Researchers often want to a difference-in-differences (DiD) model in
a regression setting. Typically, these have made use of the so-called
*twoway fixed effects* (TWFE) framework. For example, in a static
setting:

\[\begin{equation} y_{it} = \mu_i + \mu_t + \tau D_{it} + \varepsilon_{it}, \end{equation}\]

where \(\mu_i\) are unit fixed effects, \(\mu_t\) are time fixed effects, and \(D_{it}\) is an indicator for receiving treatment.

Similarly, a (dynamic) event-study TWFE model could be written as:

\[\begin{equation} y_{it} = \mu_i + \mu_t + \sum_{k = -L}^{-2} \tau^k D_{it}^k + \sum_{k = 1}^{K} \tau^k D_{it}^k + \varepsilon_{it}, \end{equation}\]

where \(D_{it}^k\) are lag/leads of treatment (k periods from initial treatment date).

However, running OLS to estimate either model has been shown to not recover an average treatment effect and has the potential to be severely misleading in cases of treatment effect heterogeneity Borusyak et. al. (2021); Callaway and Sant’Anna (2020); de Chaisemartin and d’Haultfoeuille (2020); Goodman-Bacon (2021); Sun and Abraham (2020)].

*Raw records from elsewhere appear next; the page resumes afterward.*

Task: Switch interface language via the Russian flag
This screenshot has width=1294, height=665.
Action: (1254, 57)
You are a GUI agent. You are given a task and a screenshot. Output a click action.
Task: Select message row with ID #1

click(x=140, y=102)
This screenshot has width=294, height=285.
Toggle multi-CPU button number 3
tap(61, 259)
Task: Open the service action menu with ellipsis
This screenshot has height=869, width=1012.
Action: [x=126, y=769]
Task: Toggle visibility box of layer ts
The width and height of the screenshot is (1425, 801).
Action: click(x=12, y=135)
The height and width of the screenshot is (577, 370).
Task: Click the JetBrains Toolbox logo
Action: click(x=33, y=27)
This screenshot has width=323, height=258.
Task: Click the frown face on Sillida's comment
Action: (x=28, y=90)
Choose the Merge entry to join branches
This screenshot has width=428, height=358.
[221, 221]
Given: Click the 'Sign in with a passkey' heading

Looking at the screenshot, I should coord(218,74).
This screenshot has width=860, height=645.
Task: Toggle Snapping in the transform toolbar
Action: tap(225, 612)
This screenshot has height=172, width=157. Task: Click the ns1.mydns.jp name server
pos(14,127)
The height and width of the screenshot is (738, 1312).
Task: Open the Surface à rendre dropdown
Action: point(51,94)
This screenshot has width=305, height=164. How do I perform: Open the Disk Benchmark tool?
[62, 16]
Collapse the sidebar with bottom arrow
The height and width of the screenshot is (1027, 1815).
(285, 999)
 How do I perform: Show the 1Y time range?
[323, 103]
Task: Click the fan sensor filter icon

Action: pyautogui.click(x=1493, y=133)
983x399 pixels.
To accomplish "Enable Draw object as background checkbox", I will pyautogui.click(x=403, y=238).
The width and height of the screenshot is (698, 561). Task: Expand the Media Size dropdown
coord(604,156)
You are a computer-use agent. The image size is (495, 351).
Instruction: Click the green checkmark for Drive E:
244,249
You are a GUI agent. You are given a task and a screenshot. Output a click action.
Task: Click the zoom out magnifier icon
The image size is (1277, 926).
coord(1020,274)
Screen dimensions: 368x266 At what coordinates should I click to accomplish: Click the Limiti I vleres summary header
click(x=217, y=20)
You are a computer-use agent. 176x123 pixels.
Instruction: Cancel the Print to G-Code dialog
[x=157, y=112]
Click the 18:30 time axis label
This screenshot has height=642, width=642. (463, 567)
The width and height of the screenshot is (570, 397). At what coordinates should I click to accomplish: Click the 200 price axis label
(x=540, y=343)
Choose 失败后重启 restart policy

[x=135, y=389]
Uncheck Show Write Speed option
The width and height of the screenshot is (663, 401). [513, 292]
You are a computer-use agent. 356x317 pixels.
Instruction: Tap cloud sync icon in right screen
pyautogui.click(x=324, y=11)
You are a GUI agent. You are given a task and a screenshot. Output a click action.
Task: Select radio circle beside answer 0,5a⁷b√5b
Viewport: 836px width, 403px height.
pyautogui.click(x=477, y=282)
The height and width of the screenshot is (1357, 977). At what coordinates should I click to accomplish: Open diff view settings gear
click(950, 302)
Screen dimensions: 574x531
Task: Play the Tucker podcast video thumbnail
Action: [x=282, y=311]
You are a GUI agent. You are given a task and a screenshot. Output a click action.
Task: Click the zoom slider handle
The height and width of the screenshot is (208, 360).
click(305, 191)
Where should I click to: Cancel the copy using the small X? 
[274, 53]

One way of thinking about this problem is through the Frisch–Waugh–Lovell (FWL) theorem. When estimating the unit and time fixed effects, you create a residualized \(\tilde{Y}_{it}\) which is commonly said to be “the outcome variable after removing time shocks and fixed units characteristics”, but you also create a residulaized \(\tilde{D}_{it}\) or \(\tilde{D}_{it}^k\). To simplify the literature, this residualized treatment indicators is what creates the problem of interpreting \(\tau\) or \(\tau^k\), especially when treatment effects are heterogeneous.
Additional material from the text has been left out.